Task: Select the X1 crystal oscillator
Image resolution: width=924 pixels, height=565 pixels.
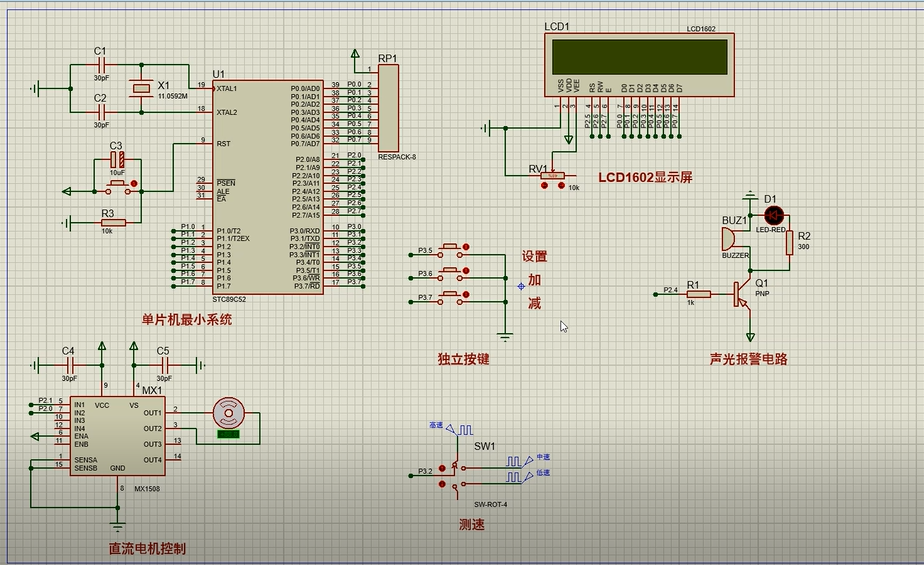Action: 141,90
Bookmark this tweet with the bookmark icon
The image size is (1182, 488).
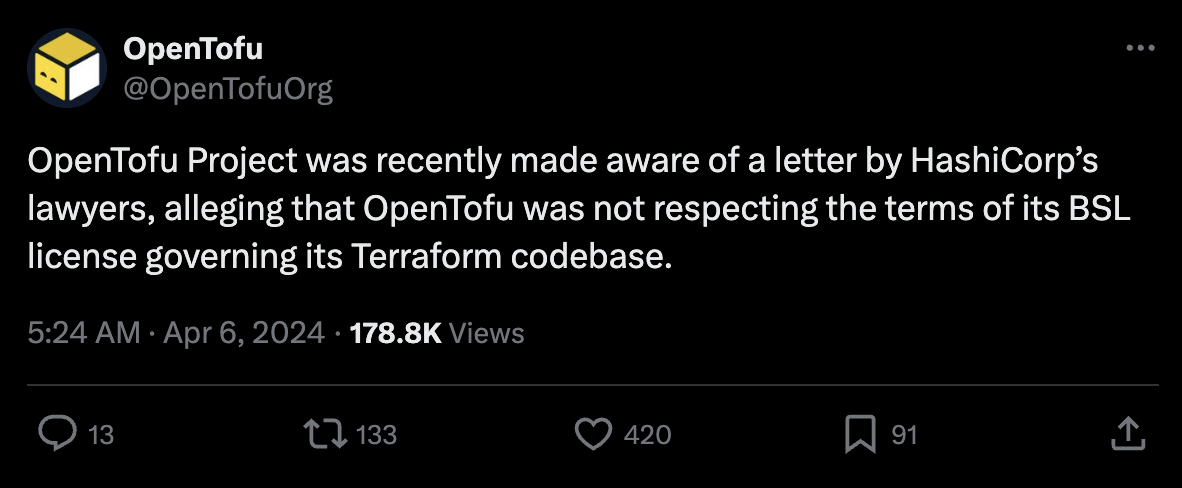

----------------------------------------

WORK REQUIRED -
Leave the pictures behind and repeat each entry exactly.

SOLUTION TO THIS PROBLEM -
Task: Select the X1 crystal oscillator
Image resolution: width=924 pixels, height=565 pixels.
Action: 141,90
Bookmark this tweet with the bookmark icon
The image size is (1182, 488).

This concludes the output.